FABI-hosted online symposium on tree health a major success

Posted on June 05, 2020

More than 250 participants from South Africa and 12 countries across four continents joined an online meeting  of  the Tree Protection Co-Operative Programme (TPCP) and DSI NRF Centre of Excellence in Plant Health Biotechnology (CPHB) hosted by the Forestry and Agricultural Biotechnology Institute (FABI) at the University of Pretoria (UP).

The 31st round of this annual meeting should have been held at UP’s Future Africa campus, but was moved online due to the COVID-19 lockdown regulations. The three-day conference was condensed into a six-hour-long symposium. Delegates at this international event included FABI and UP researchers and students, members of the UP leadership, industry partners and representative bodies, government departments, research collaborators and academia.

During the session themed “Industry-University partnerships in a post-COVID-19 world”, Director of the CPHB, Professor Emma Steenkamp predicted that these partnerships would remain “crucial” in a post-COVID-19 world. Chief Executive Officer of York Timbers, Piet van Zyl said COVID-19 would be considered a “good crisis” if it placed greater emphasis on universities to groom “sharp people” with the analytical abilities to be proactive in finding solutions to societal challenges. He also stressed the importance of universities as platforms to stimulate “coopetition” between diverse partners, including international expert networks, industries and government.

UP Vice-Chancellor Professor Tawana Kupe said the level of support that a university enjoyed from industry was a gauge of its “vibrancy”. He said a “well-nourished university needs sustenance from industry”.

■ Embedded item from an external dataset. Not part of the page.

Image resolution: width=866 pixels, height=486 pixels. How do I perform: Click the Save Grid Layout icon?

During the session that focused on “Tree health in a changing world”, Professor Emma Archer from UP’s Department of Geography, Geoinformatics & Meteorology explained that rising surface temperatures, driven by human activity, have important implications for agriculture and forestry alike. An Intergovernmental Panel on Climate Change predicts an increase of 1,5°C in the average land surface temperature by 2030-2052. “Regional changes in climate will see central southern Africa receiving lower annual rainfall. The region will also experience increased mean minimum and maximum temperatures and more frequent heatwaves resulting in greater evapotranspiration losses.”

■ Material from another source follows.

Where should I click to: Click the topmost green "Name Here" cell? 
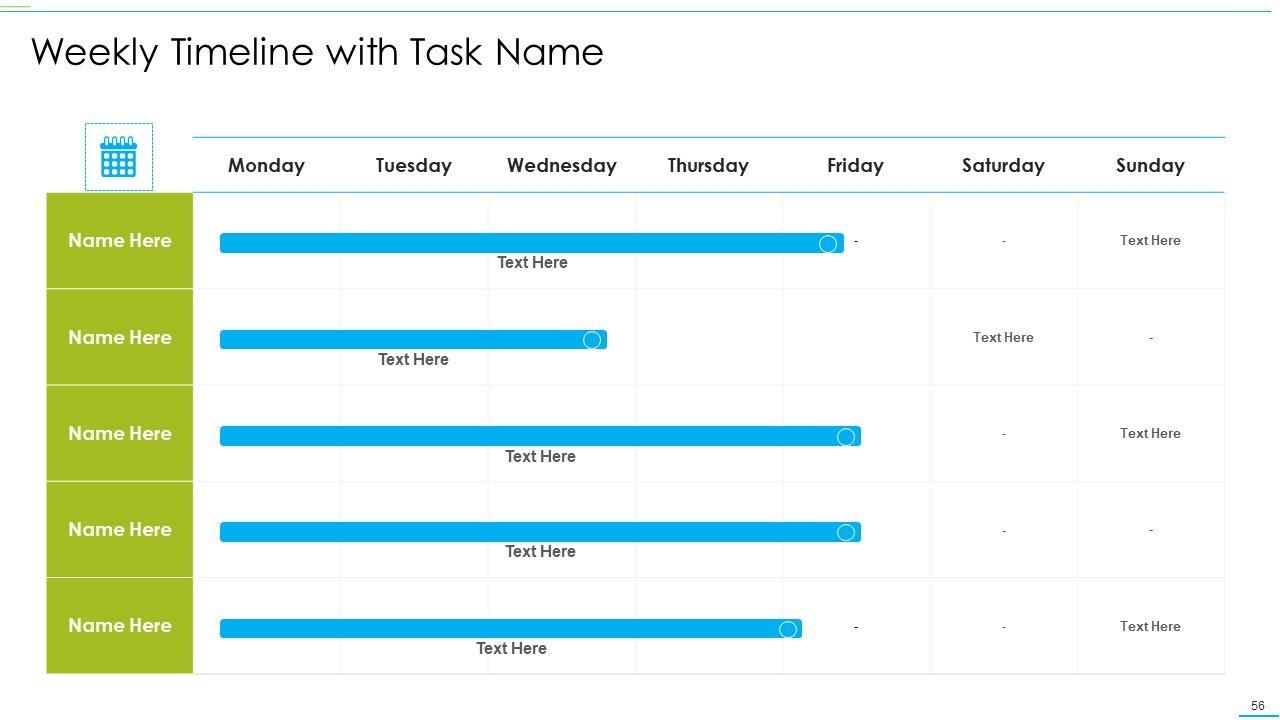point(119,240)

Members of a panel highlighted the contributions of fundamental research in efforts to maintain healthy plantation of trees. They also emphasised the importance of continuous monitoring as an integral tool in managing insect pests and pathogens. Dr Angus Carnegie, who leads the Forest Health Survey Unit in the Department of Primary Industries in New South Wales, Australia, showed how research using remote sensing and machine learning had led to the production of detailed maps of pest outbreaks that plantation growers could use to target areas of concern. He also illustrated the value of burn-intensity maps to help manage fires.

An important message emerging from the presentations was that the rapid advances and intersection in biotechnology and “big-data” processing will provide many new possibilities for future tree health management. The TPCP and CPHB have long used genomics, transcriptomics, metabolomics and data science to guide control strategies in forest pest and disease management. As part of FABI’s international collaborations, the meeting was informed of a Satellite Laboratory in Applied Chemical Ecology and research programme which was launched in partnership with Natural Resources Canada earlier this year. 

Professor Bernard Slippers, Director of FABI said: “We are thankful for the longstanding support from both industry and government for our research on plant health. This partnership that has been maintained for more than 30 years, together with a passionate focus on excellence in research, training and service, has ensured the development of a truly world class programme. We are thankful and proud of what has been achieved. Such partnerships will be even more important in the world affected by COVID-19, where optimal impact of research investments will be critical to ensure global competitiveness and sustainability of our plant-based industries.”